### [DESCRIPTION OF THE TASK]
All that is needed is the line containing "Screen dimensions: 1456x819" and the lines after it to the end of the material, written out exactly, pictures left aside.

### [RECORDS SHOWN]
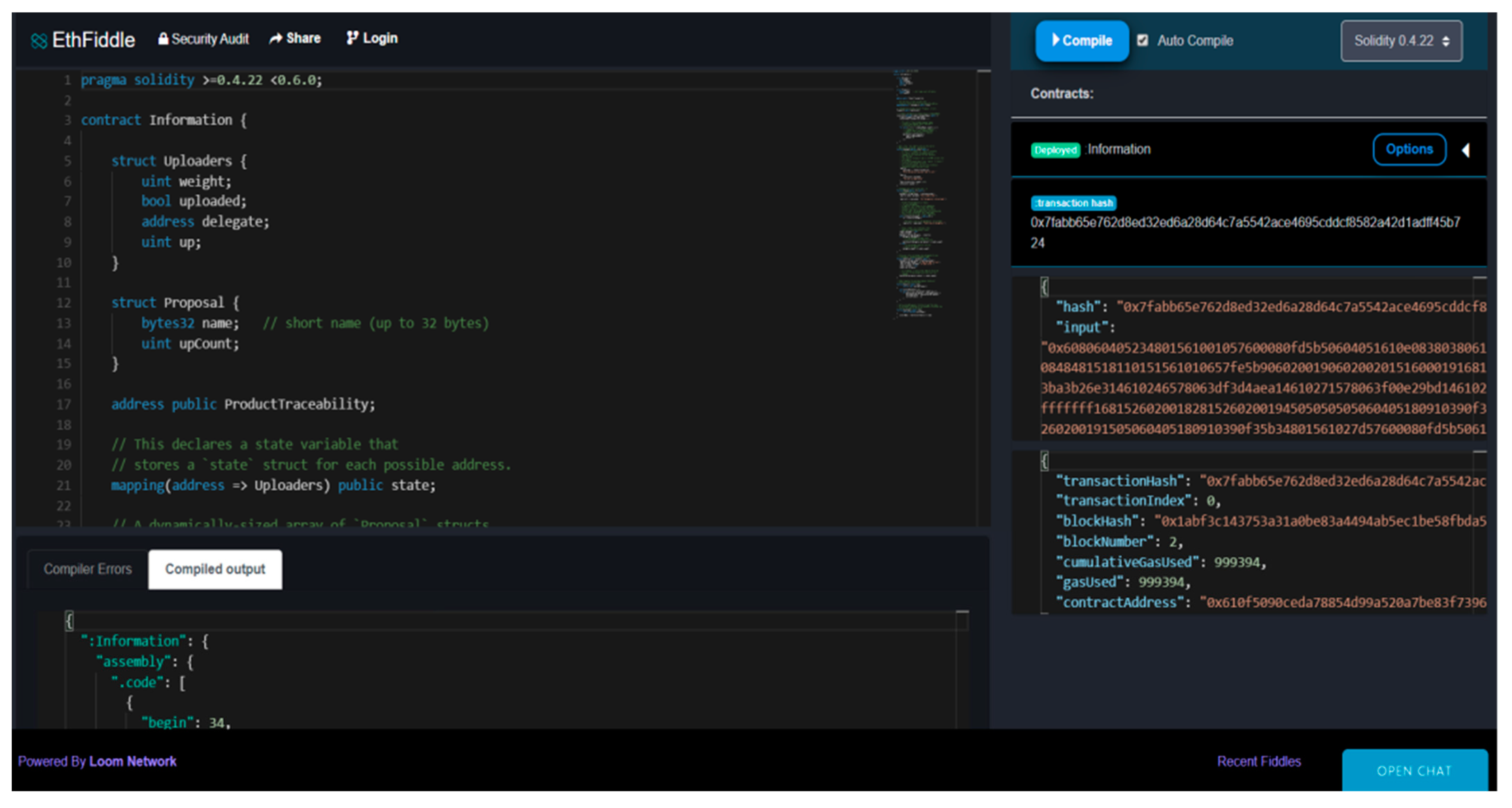
Task: Collapse Information contract with triangle arrow
Action: [1465, 150]
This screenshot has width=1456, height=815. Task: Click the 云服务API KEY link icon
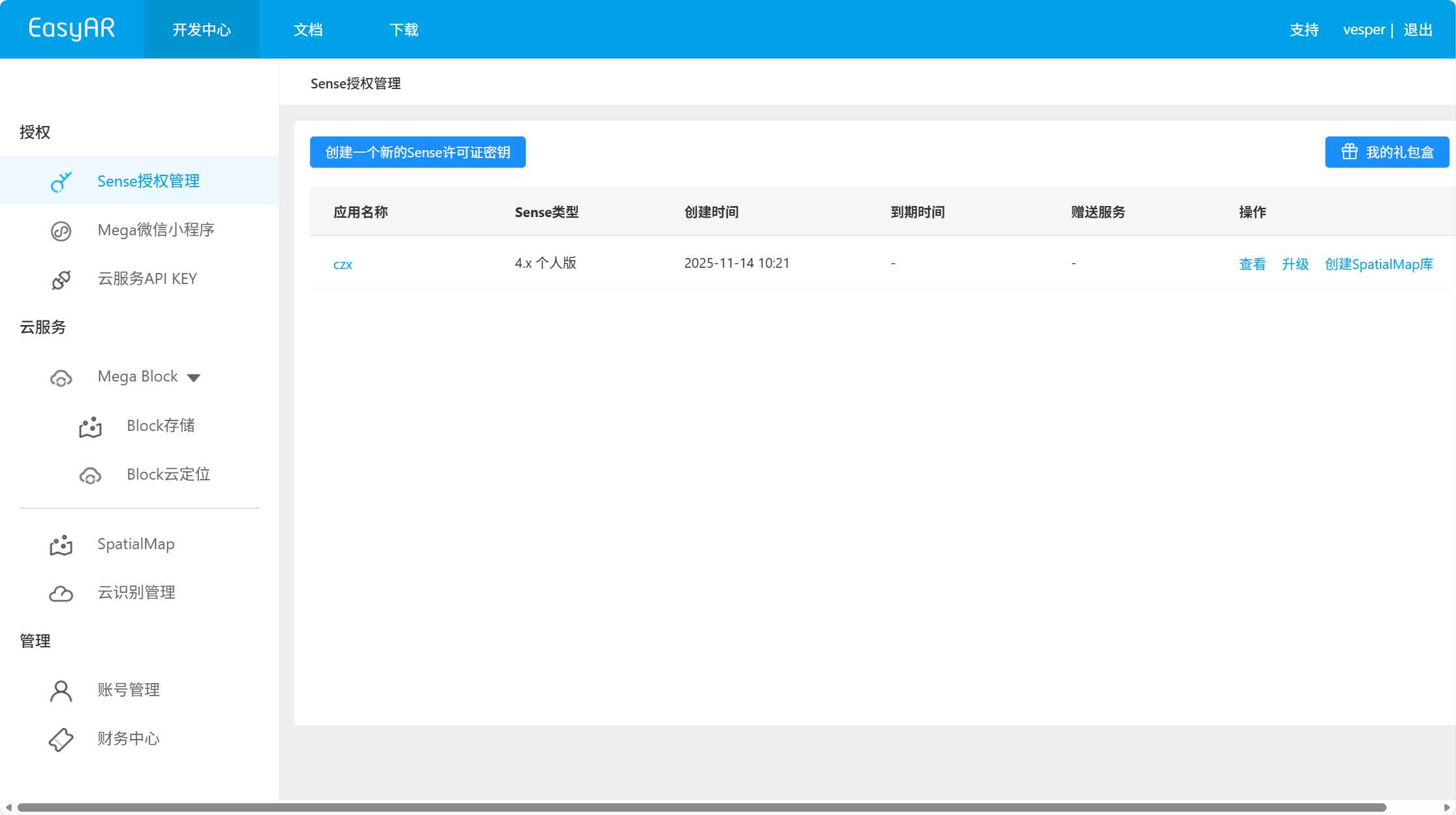[x=61, y=279]
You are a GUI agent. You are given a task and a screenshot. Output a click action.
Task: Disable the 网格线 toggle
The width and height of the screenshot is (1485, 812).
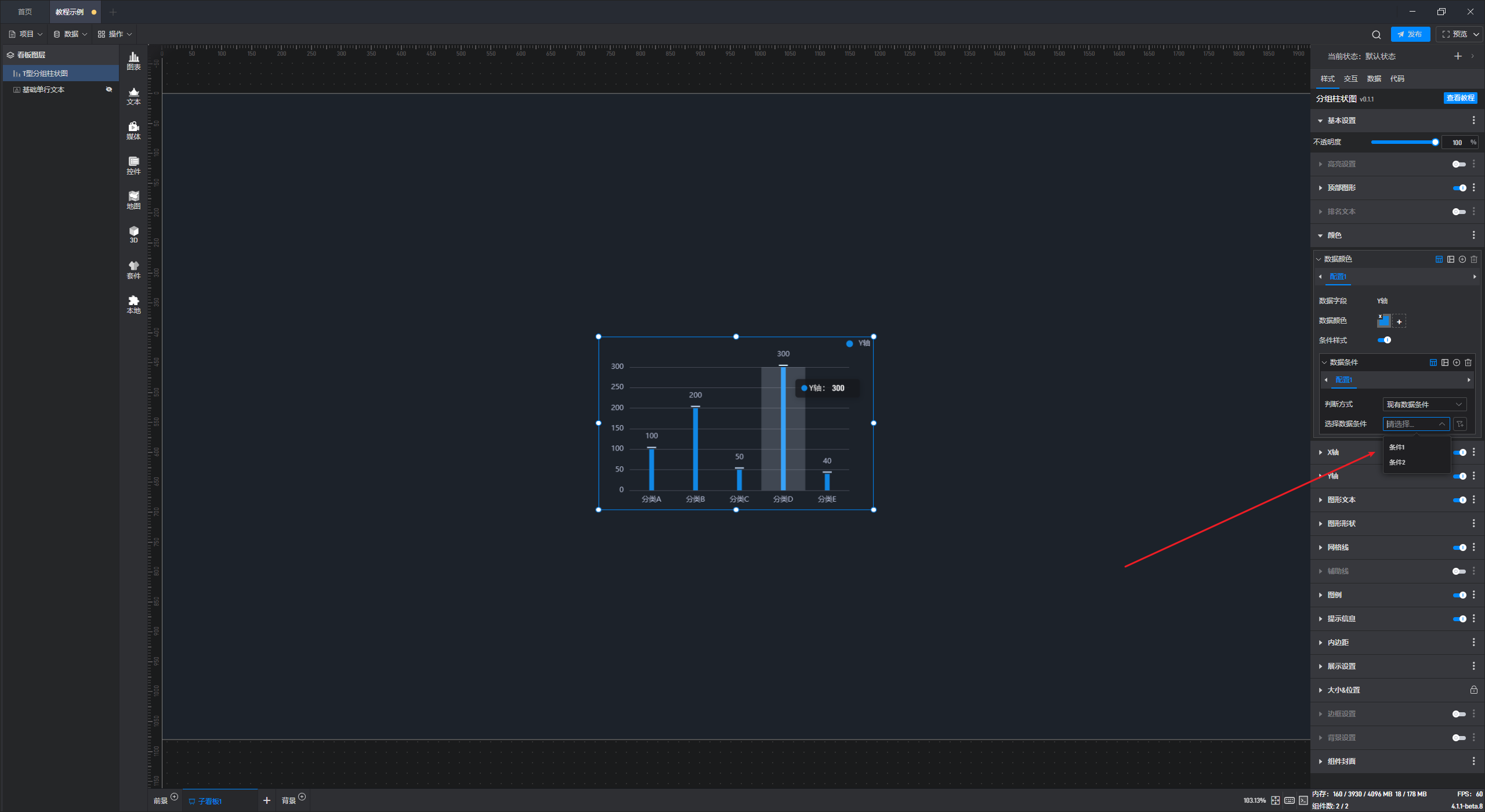coord(1459,548)
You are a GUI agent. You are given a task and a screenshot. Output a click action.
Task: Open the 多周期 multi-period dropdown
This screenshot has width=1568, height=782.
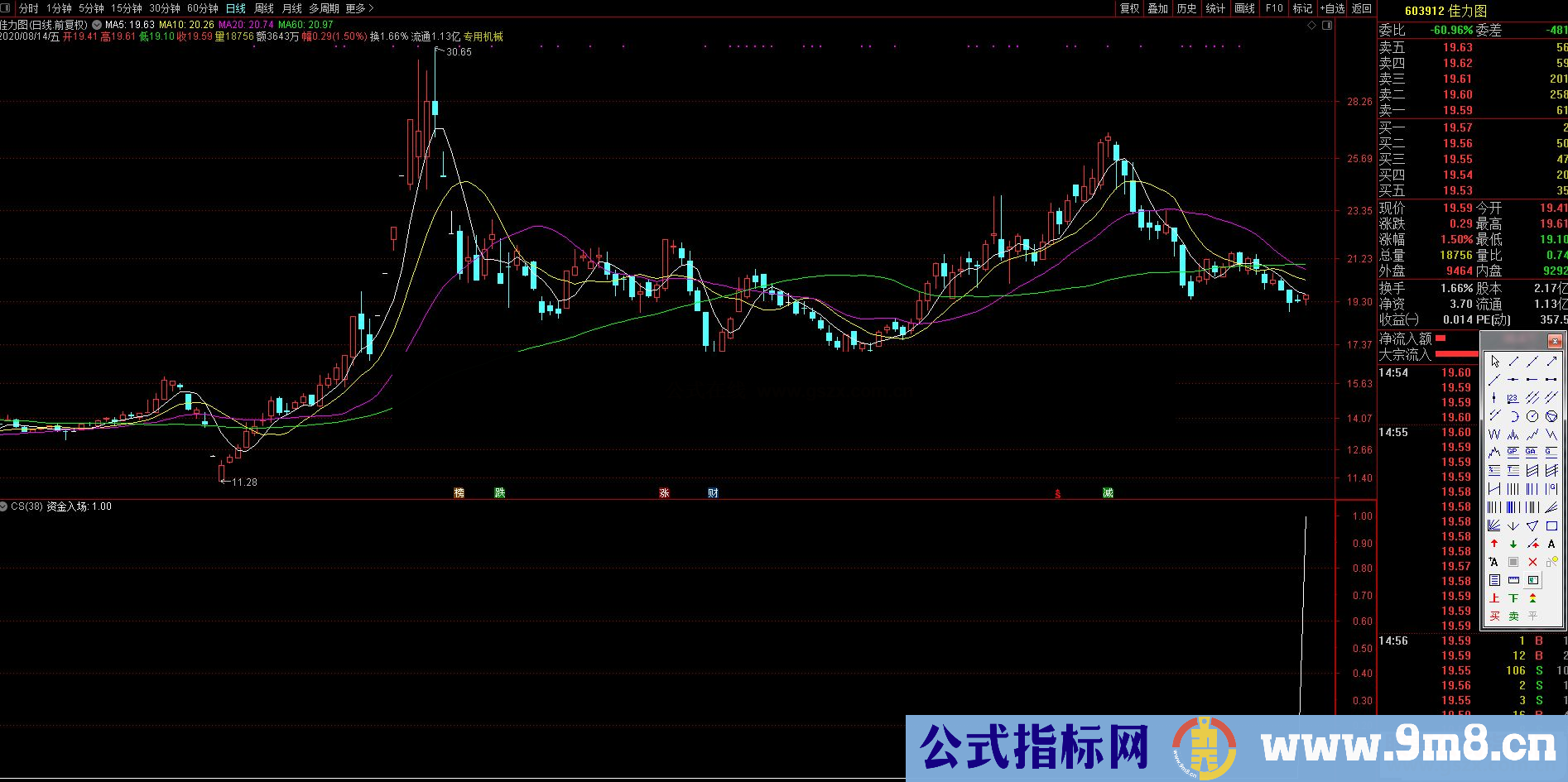click(324, 7)
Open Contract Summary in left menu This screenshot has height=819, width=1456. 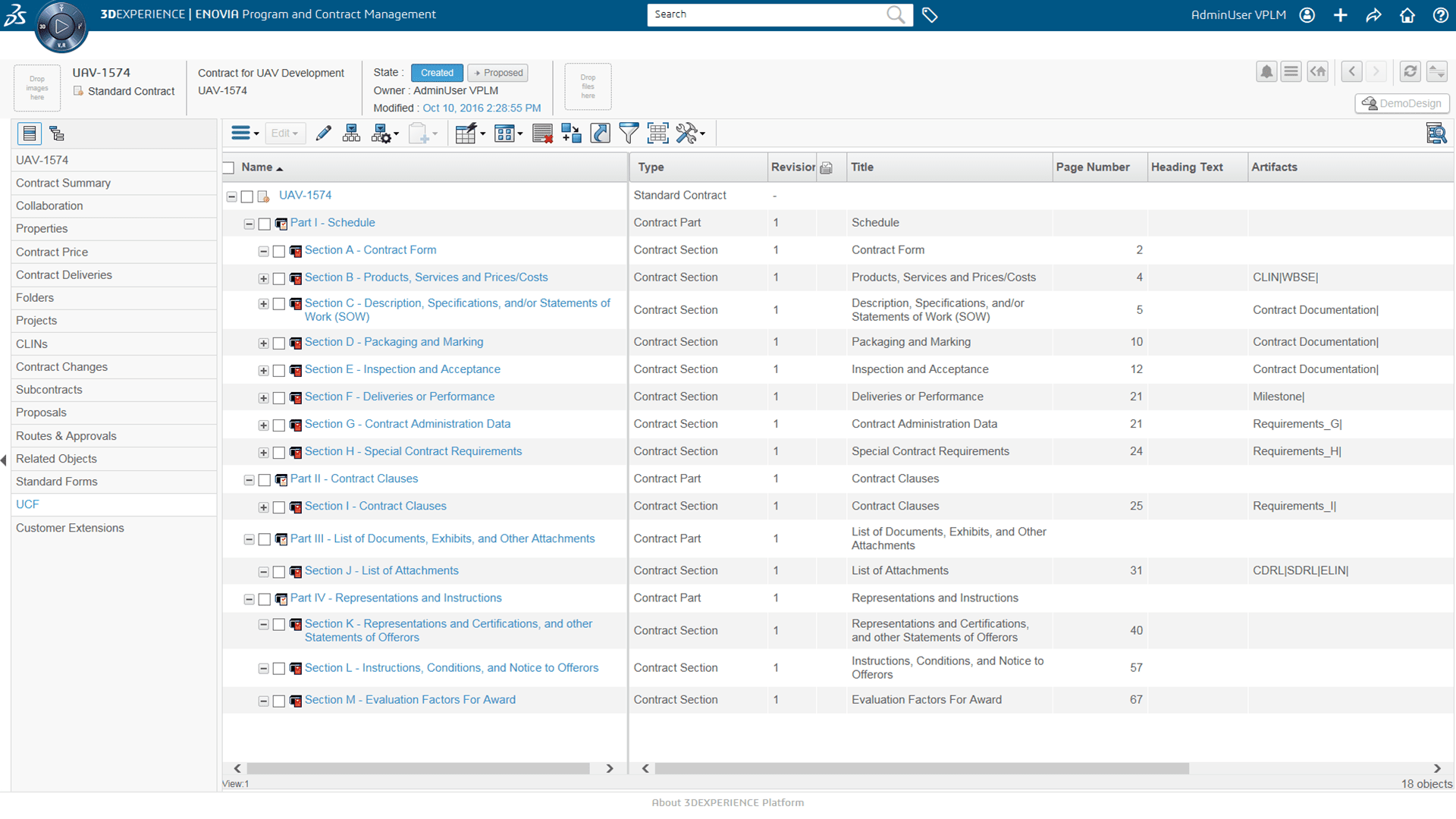[63, 183]
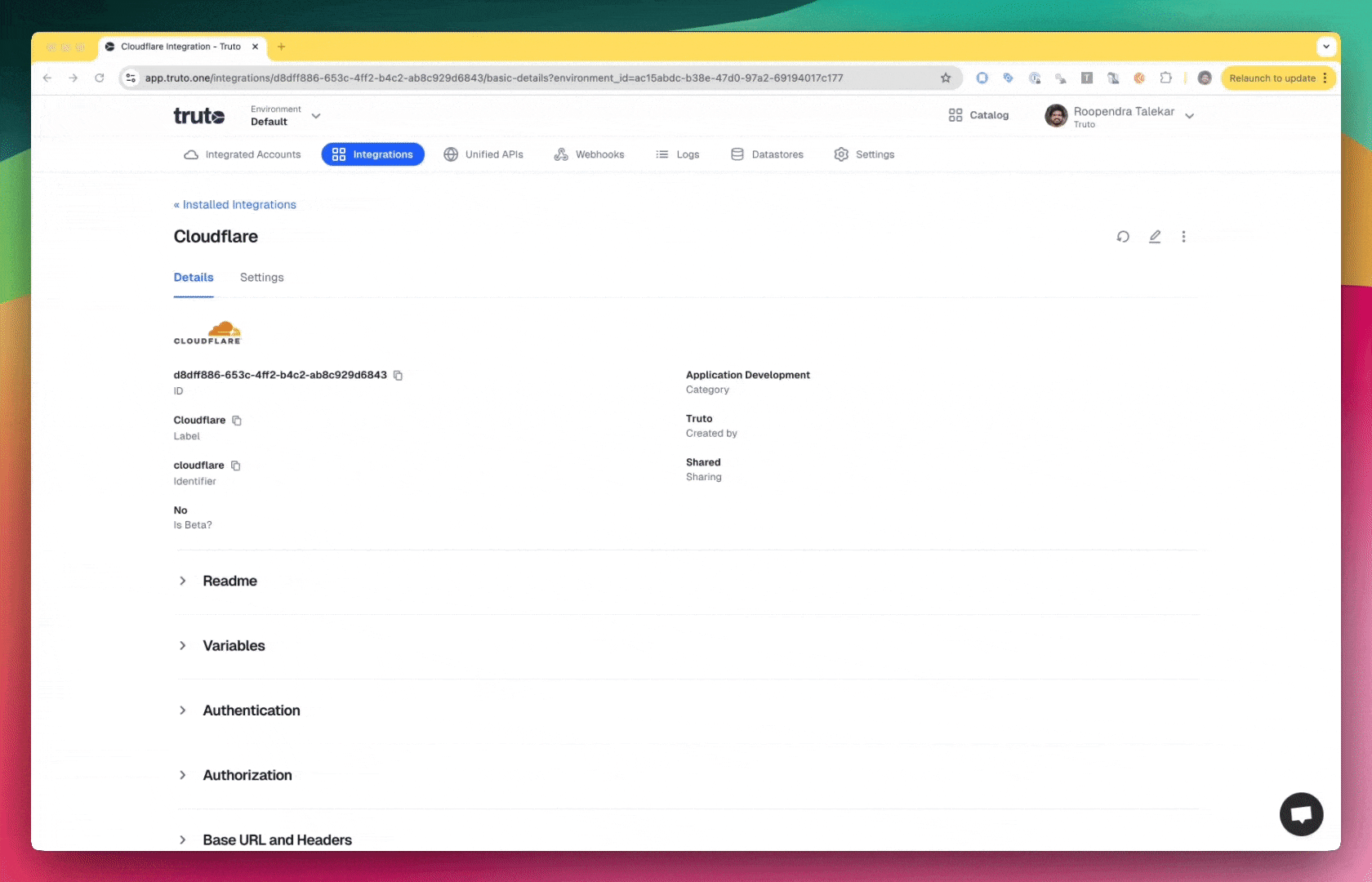Go back via Installed Integrations link
This screenshot has width=1372, height=882.
click(234, 204)
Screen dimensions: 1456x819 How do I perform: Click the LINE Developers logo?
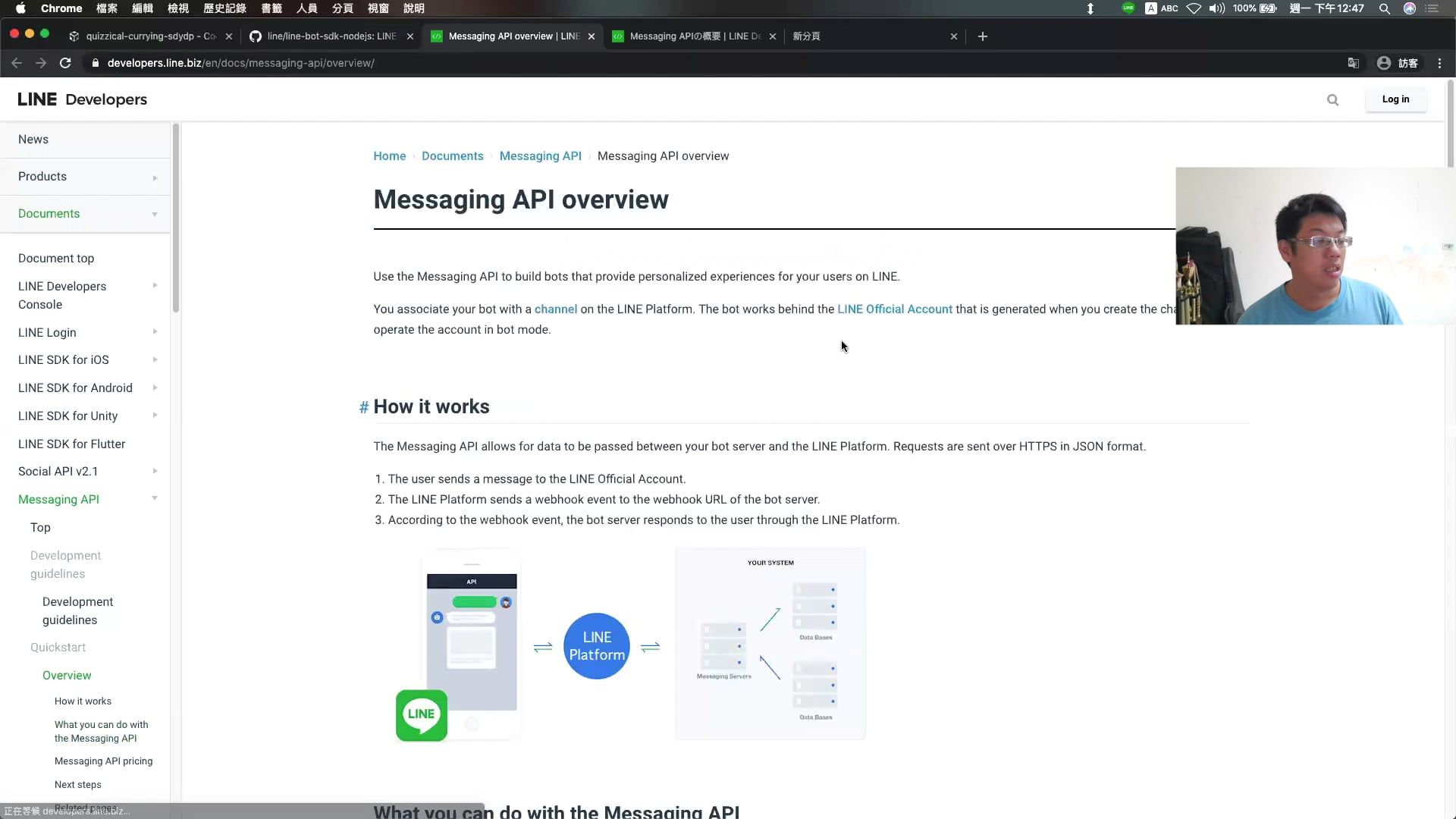click(x=81, y=99)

### [COMPLETED TASK]
Screen dimensions: 1456x819 How do I perform: Click the LINE Developers logo?
click(x=81, y=99)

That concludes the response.